A lire, l’analyse du Monde, ce matin. Dans une interview parue le 6 février sur le site du journal Ouet-France, l’historien Alfred Grosser confirme cette hypothèse : à la question du journaliste, « Le mot « civilisation » employé par Claude Guéant était-il le bon ? », Alfred Grosser répond : « Oui. Il a dû soigneusement choisir son vocabulaire, c’est délibéré et bien réfléchi. Il n’est pas attaquable sur la phrase elle-même à mon avis et c’est pour cela qu’il l’a utilisée. Chaque mot compte. Avec Brice Hortefeux (ex-ministre de l’Intérieur), on pouvait encore penser qu’il pouvait dire des bêtises dans le feu d’une discussion, mais là non. Il a parlé de civilisation, et si on peut dire que des civilisations sont différentes, en choisissant de dire que les civilisations « ne se valent pas », il introduit un jugement de valeur agressif qui laisse supposer que certaines sont inférieures à d’autres, avec, comme sous-entendu, que la civilisation islamique est inférieure à la civilisation française. Il ne s’intéresse pas aux Indiens ou aux Guatémaltèques, mais aux musulmans de France. C’est comme cela que ça a été compris, et ça doit faire plaisir à tous les électeurs d’extrême droite. » (L’intégralité de l’interview est ici).
La Ligue des droits de l’Homme s’insurge en tout cas de cette déclaration, et elle vient de publier un communiqué :
Deux questions à propos de Claude Guéant et des « civilisations »

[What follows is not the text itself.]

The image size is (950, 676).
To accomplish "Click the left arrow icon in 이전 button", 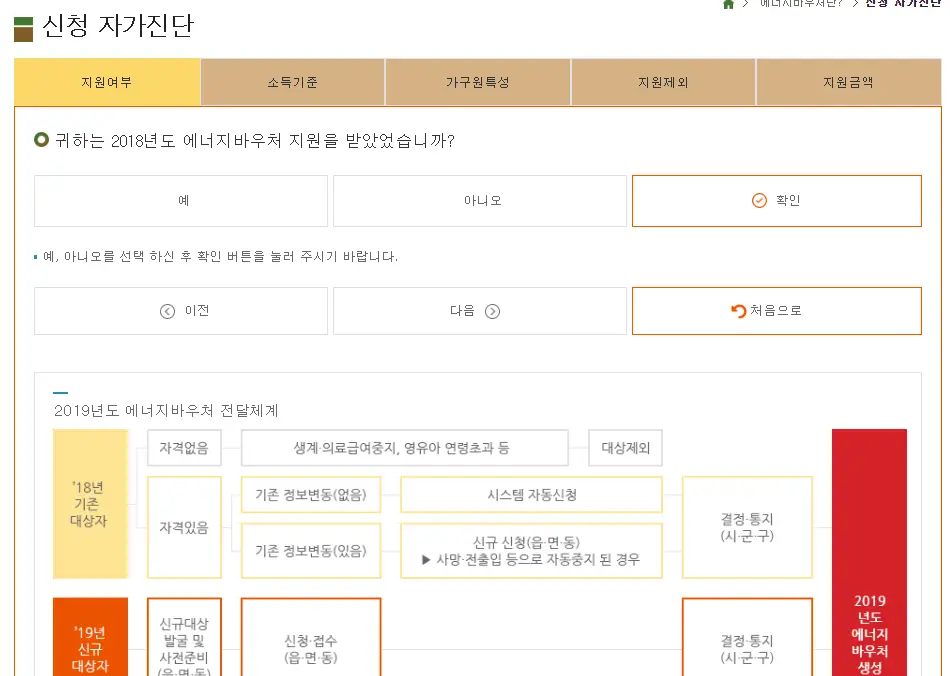I will point(167,311).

Le ministre de l’Intérieur s’était jusqu’à présent limité à la stigmatisation des individus ou des origines. Chargé par Nicolas Sarkozy du rabattage des voix d’extrême droite, Claude Guéant vient de franchir une étape supplémentaire vers l’ignoble, dans les locaux de l’Assemblée nationale, devant des élus UMP et un groupuscule étudiant proche de la droite radicale.

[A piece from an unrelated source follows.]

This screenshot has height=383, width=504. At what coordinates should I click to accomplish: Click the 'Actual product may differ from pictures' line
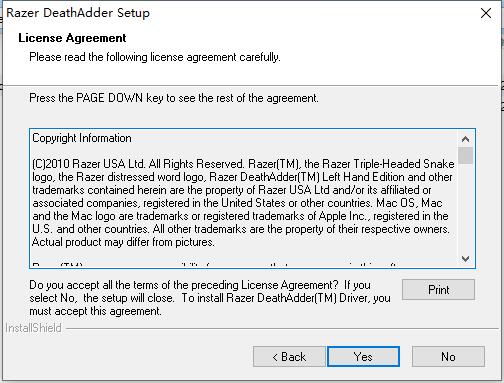click(x=123, y=242)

Avec ses deux petites phrases « Nous devons protéger notre civilisation » et « je pense que toutes les civilisations ne se valent pas», assises sur un amalgame nauséeux entre « civilisations », « ethnies » et politiques gouvernementales, Claude Guéant exhume de son tombeau le débat sur l’identité nationale lancé par Nicolas Sarkozy et que la nation, justement, avait rejeté avec dégoût.
Plus encore, il légitime une hiérarchisation des civilisations entre elles, renouant avec les idées les plus sombres du siècle dernier. Provocation ultime, il le fait au nom de la devise républicaine, dont il trahit ainsi et la lettre, et l’esprit. Une telle escalade pour choquante qu’elle soit ne surprend pas la Ligue des droits de l’Homme, mais deux questions sont maintenant posées : Claude Guéant arrivera-t-il, dans une prochaine déclaration, à faire reculer les limites du supportable et sera-t-il toujours ministre de l’Intérieur lorsqu’il l’aura prononcée ? Car dans la plupart des pays d’Europe de tels propos seraient immédiatement suivis de la démission de leur auteur.